(MATERIAL FOR THIS EXERCISE begins)

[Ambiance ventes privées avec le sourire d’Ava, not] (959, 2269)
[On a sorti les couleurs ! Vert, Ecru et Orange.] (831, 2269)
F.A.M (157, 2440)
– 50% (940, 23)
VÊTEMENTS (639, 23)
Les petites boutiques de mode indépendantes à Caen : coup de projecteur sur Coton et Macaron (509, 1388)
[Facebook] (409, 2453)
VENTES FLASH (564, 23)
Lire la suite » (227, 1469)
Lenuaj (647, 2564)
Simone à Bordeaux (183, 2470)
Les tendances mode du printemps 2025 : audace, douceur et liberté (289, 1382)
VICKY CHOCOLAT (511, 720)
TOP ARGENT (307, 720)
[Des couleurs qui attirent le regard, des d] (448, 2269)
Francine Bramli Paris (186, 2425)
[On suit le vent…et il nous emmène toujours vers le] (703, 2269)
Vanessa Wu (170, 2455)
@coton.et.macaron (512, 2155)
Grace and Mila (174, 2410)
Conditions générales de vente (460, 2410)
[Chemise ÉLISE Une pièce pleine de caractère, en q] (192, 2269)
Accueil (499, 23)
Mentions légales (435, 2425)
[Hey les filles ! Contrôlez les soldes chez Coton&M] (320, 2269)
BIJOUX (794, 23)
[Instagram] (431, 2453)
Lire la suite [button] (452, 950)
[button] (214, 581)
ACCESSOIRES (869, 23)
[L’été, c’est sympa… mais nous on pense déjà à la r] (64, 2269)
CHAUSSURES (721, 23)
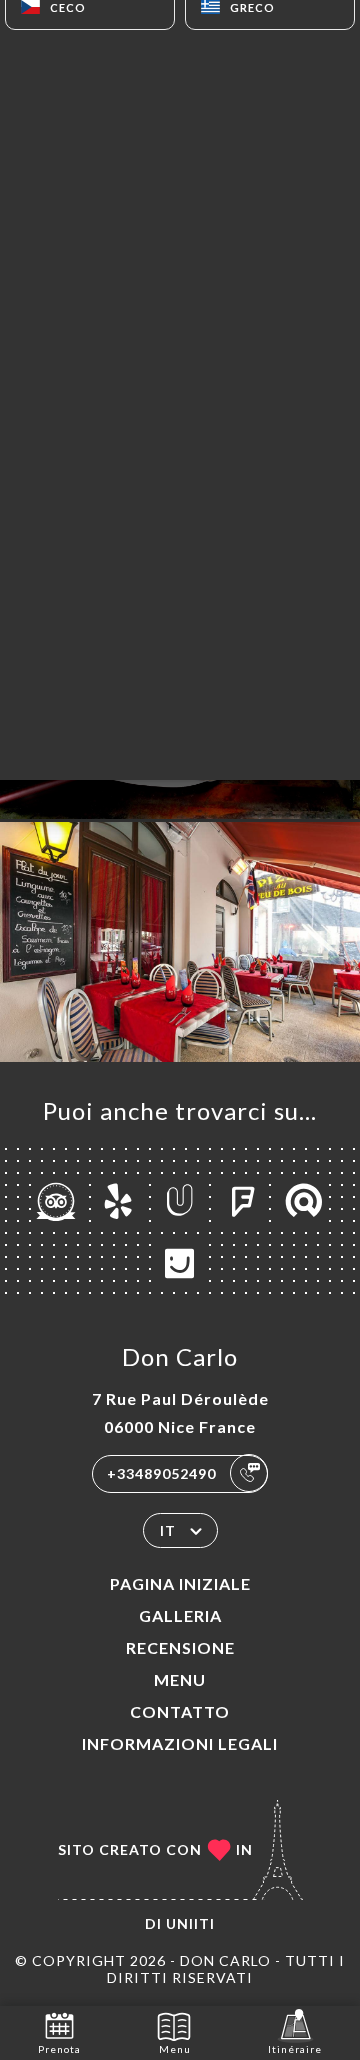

(MATERIAL FOR THIS EXERCISE ends)

• WHAT NEEDS TO BE DONE
Reproduce the listing exactly. Do not include its images.

• EXERCISE RESPONSE
[Ambiance ventes privées avec le sourire d’Ava, not] (959, 2269)
[On a sorti les couleurs ! Vert, Ecru et Orange.] (831, 2269)
F.A.M (157, 2440)
– 50% (940, 23)
VÊTEMENTS (639, 23)
Les petites boutiques de mode indépendantes à Caen : coup de projecteur sur Coton et Macaron (509, 1388)
[Facebook] (409, 2453)
VENTES FLASH (564, 23)
Lire la suite » (227, 1469)
Lenuaj (647, 2564)
Simone à Bordeaux (183, 2470)
Les tendances mode du printemps 2025 : audace, douceur et liberté (289, 1382)
VICKY CHOCOLAT (511, 720)
TOP ARGENT (307, 720)
[Des couleurs qui attirent le regard, des d] (448, 2269)
Francine Bramli Paris (186, 2425)
[On suit le vent…et il nous emmène toujours vers le] (703, 2269)
Vanessa Wu (170, 2455)
@coton.et.macaron (512, 2155)
Grace and Mila (174, 2410)
Conditions générales de vente (460, 2410)
[Chemise ÉLISE Une pièce pleine de caractère, en q] (192, 2269)
Accueil (499, 23)
Mentions légales (435, 2425)
[Hey les filles ! Contrôlez les soldes chez Coton&M] (320, 2269)
BIJOUX (794, 23)
[Instagram] (431, 2453)
Lire la suite [button] (452, 950)
[button] (214, 581)
ACCESSOIRES (869, 23)
[L’été, c’est sympa… mais nous on pense déjà à la r] (64, 2269)
CHAUSSURES (721, 23)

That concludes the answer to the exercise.